1990年代半ばの女子高生(コギャル)たちを主人公にした映画『SUNNY 強い気持ち・強い愛』を公開初日に観てきた。上映されることを知って以来、ずっと待ち望んでいた作品だった。鑑賞から数日経つが、今なお余韻にどっぷりと浸っていて、抜け出せないままだ。上映中に何度も笑い、声を押し殺して何度も泣いた。それほど感情を揺さぶられた映画だった。

この作品は韓国の大人気映画「サニー 永遠の仲間たち」のリメイク版(とはいえ、時代設定などはまるで違う)で、監督は「モテキ」などを手掛けた大根仁氏。そして、音楽監修は小室哲哉先生。劇中でも彼がプロデュースした安室奈美恵やhitomiの楽曲が印象的に流れる。
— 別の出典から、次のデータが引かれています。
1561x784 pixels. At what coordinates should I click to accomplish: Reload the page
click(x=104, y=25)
公式プログラム本の記述によると、主人公たちの設定は95〜97年ごろに高校時代を過ごしたことになっている。まさに私の高校時代と丸かぶりだ。しかも大根監督のインタビューによると、90年代の聖地・渋谷ではなく横浜あたりの高校生の生活をイメージしたという。当時の遊び場といえば町田で、高3の夏に横浜駅前の塾に夏期講習で通っていた私にとって、映画の空気感はますます原体験と重なる。
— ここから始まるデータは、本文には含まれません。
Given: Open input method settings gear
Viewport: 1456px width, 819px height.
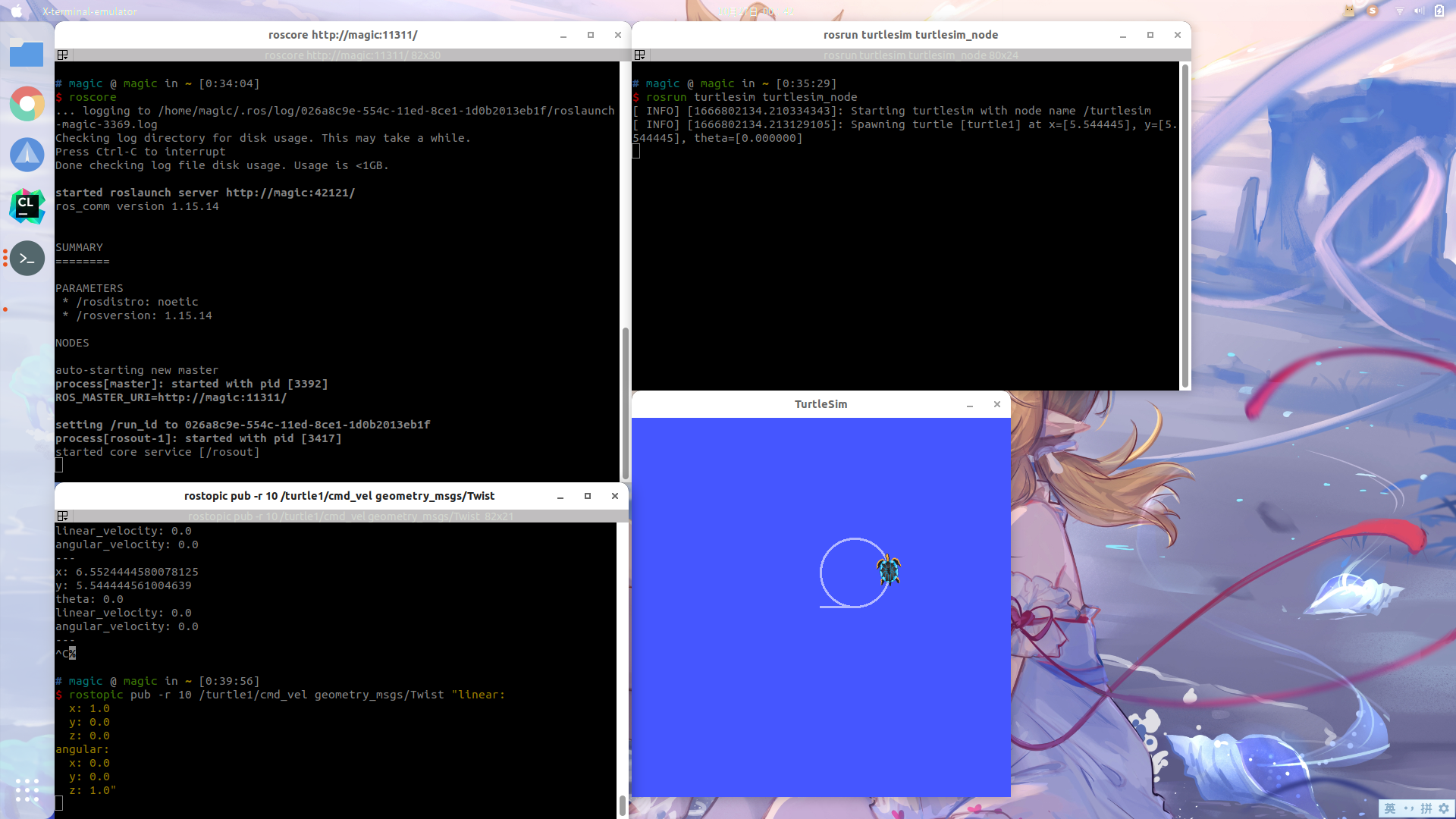Looking at the screenshot, I should tap(1444, 808).
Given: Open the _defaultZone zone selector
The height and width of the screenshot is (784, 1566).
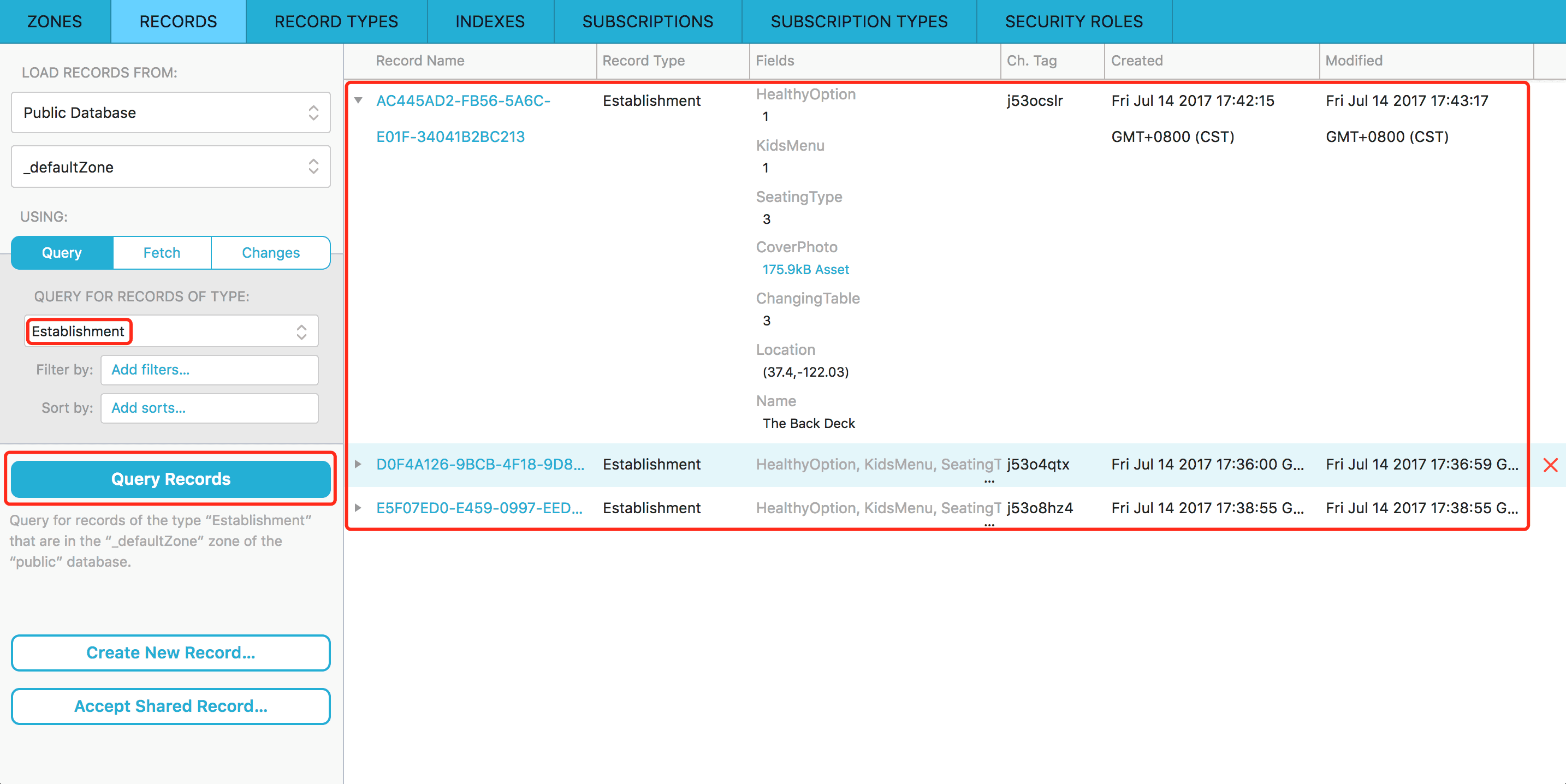Looking at the screenshot, I should click(170, 167).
ただ、ここで注釈を入れるとすれば、私はコギャルではなかったし(男性だから)、毎日遊び歩いていたタイプでもなかった。むしろ映画の主人公たちとは対極で、高校時代の約3分の1は受験勉強を熱心にしていたのではないだろうか。ときには友達とカラオケに行ったり、野球やサッカーしたり、泊まりに行って徹夜でゲームしたりということはあったが、いたって健全だ(振り返ってみて、本当に健全すぎて衝撃を受けている)。強いていえば、当時は生粋のハードロック狂いだったので、町田の中古CD屋に入り浸ったり、BON JOVIやMR.BIGなどのライブに足を運ぶことはしていた。けど、お金があるわけでもないので、まあ大したことではない。
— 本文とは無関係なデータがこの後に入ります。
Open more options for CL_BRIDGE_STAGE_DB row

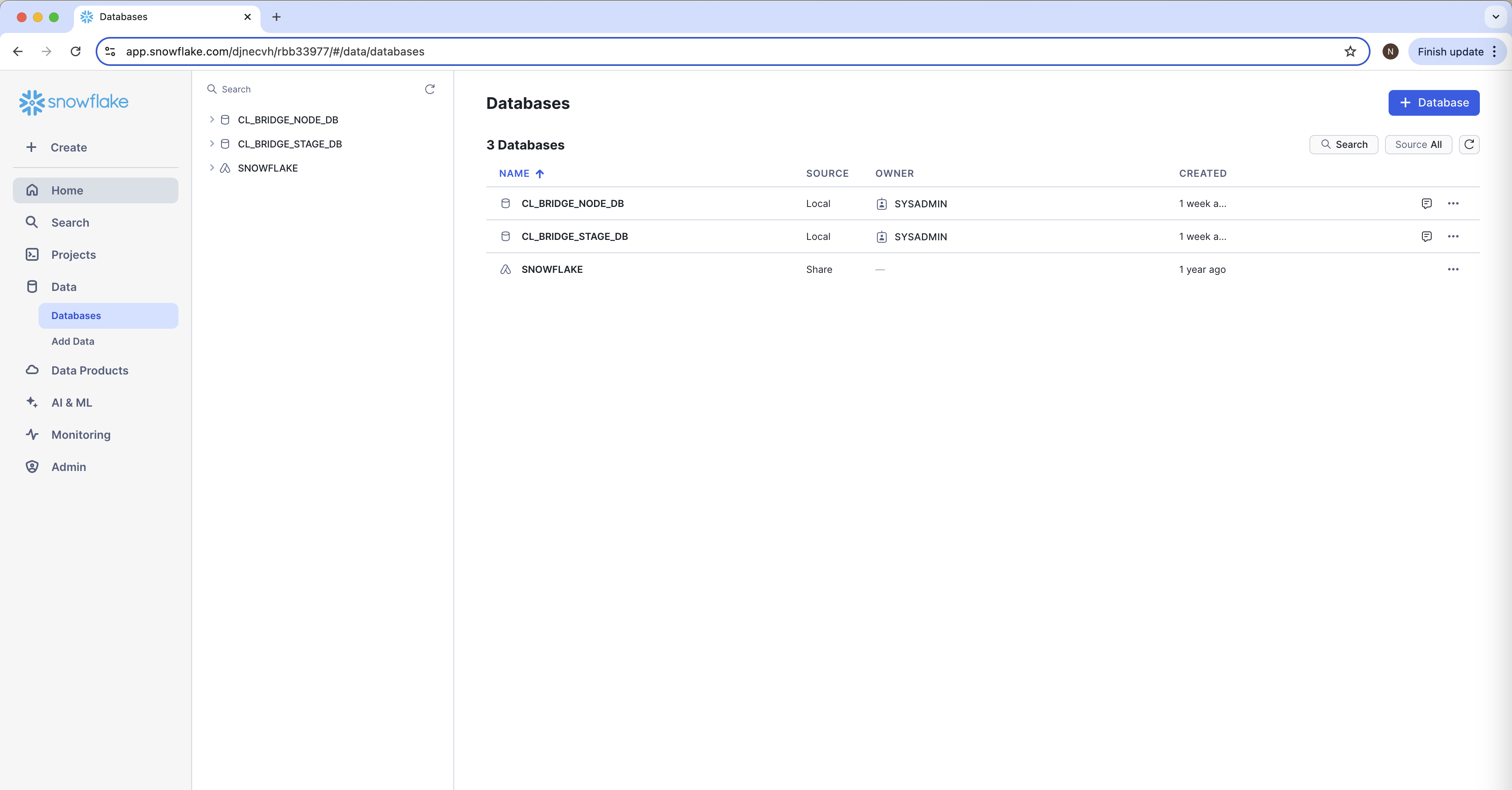(x=1453, y=237)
つらつらと書いたが、何が言いたかったのかというと、私のように当時「非リア充」の高校生でも、この映画は十分すぎるほど共感し、ノスタルジーを感じることができるということだ。

その理由は明確で、当時の高校生の文化は「画一化」されていたから。まだインターネットもなく、主要な情報源といえば、テレビ、雑誌、ラジオくらいだった。なので、派手なコギャルだろうが、普通の男子学生だろうが、だいたい同じカルチャー体験をしていた。TKファミリーのヒット曲は皆知っていたし、主要なTVドラマやバラエティ番組(例えば「ロンバケ」や「生ダラ」など)は誰もが一通り押さえていた。広告の力も絶大で、「C.C.レモン」や「桃の天然水」が爆発的に流行り、一時期は皆がそればかり飲んでいたこともあった(笑)。言い換えれば、それほど情報格差がなかったように思える(とはいえ、私は神奈川の私立高校に通っていたので、地方出身者には異論があるかもしれない)。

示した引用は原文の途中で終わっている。